The 1896 Washington football team was an American football team that represented the University of Washington as an independent during the 1896 college football season. In its second season under coach Ralph Nichols, the team compiled a 2–3 record and was outscored by its opponents by a combined total of 40 to 20. Jack Lindsay was the team captain.

==Schedule==

| Date | Time | Opponent | Site | Result | Attendance | Source |
| October 24 |  | Seattle Athletic Club | YMCA Park; Seattle, WA; | L 4–6 | 300 |  |
| November 14 |  | at Port Townsend Athletic Club | Port Townsend, WA | L 0–18 | 100 |  |
| November 21 |  | Seattle Athletic Club | YMCA Park; Seattle, WA; | Postponed (weather) |  |  |
| November 28 | 2:30 p.m. | Port Townsend Athletic Club | YMCA Park; Seattle, WA; | Cancelled |  |  |
| December 12 | 3:30 p.m. | at Multnomah Athletic Club | Multnomah Field; Portland, OR; | L 0–10 | 100 |  |
| December 15 | 2:30 p.m. | Seattle YMCA | YMCA Park; Seattle, WA; | W 4–0 | 100 |  |
| December 19 | 2:30 p.m. | Seattle Athletic Club | YMCA Park; Seattle, WA; | W 12–6 | 500 |  |
Source: ;

==Preseason==
By the first week of October, practice had resumed for the University of Washington football team.
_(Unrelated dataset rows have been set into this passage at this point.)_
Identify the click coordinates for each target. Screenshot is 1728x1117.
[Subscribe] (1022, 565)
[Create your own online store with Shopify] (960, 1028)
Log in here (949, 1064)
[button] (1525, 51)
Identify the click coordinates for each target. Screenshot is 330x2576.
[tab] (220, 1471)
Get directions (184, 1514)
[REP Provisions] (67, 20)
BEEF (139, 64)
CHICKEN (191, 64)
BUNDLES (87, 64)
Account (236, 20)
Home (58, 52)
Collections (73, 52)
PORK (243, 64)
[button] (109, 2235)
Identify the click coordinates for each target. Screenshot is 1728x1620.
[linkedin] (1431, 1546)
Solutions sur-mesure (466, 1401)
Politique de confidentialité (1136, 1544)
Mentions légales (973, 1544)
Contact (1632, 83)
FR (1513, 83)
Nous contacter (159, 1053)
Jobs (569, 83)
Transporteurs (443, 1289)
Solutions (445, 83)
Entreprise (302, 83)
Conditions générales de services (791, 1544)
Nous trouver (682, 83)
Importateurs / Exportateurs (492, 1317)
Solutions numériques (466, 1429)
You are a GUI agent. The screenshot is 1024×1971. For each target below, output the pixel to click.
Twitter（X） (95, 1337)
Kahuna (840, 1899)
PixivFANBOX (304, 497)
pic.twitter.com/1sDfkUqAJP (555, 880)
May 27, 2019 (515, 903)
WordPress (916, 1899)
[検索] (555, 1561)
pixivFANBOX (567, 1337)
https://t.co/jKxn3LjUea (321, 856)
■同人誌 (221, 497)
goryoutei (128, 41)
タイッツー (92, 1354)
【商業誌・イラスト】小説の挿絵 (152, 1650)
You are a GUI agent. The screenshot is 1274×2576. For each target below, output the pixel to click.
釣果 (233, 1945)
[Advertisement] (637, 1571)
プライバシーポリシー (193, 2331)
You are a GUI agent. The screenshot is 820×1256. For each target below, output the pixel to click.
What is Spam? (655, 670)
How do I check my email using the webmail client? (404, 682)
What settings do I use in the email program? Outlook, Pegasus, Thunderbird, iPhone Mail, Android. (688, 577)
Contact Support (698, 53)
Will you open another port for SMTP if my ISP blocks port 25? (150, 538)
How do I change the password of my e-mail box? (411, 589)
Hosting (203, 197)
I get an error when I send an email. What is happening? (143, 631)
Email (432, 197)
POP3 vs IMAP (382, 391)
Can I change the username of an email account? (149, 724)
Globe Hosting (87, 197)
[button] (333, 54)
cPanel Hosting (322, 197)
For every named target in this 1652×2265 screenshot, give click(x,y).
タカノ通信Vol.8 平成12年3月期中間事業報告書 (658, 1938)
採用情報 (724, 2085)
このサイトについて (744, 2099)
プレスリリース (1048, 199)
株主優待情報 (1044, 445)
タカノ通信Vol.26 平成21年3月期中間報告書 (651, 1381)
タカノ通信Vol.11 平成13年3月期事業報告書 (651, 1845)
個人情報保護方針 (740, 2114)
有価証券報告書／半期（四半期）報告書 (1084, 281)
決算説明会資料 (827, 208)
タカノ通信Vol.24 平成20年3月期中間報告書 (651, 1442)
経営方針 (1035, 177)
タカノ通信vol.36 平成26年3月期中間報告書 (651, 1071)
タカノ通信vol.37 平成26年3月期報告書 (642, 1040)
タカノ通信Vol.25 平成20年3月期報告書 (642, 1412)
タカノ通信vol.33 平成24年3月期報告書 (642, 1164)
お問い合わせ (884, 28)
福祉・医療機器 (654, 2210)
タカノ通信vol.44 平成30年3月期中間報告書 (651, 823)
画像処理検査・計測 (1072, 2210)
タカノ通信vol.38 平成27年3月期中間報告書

Head coach Ralph Nichols put the team through its paces, assisted by team captain Jack Lindsay, a halfback in 1895 projected as fullback in 1896. Professor Van der Veer was placed in charge of physical training, centered around running on the school's track.

"The uniform will be purple and gold stripes in both the sweater and the stockings," a contemporary news report noted.

The team captain for 1895, a center named Harris, did not return for the 1896 season.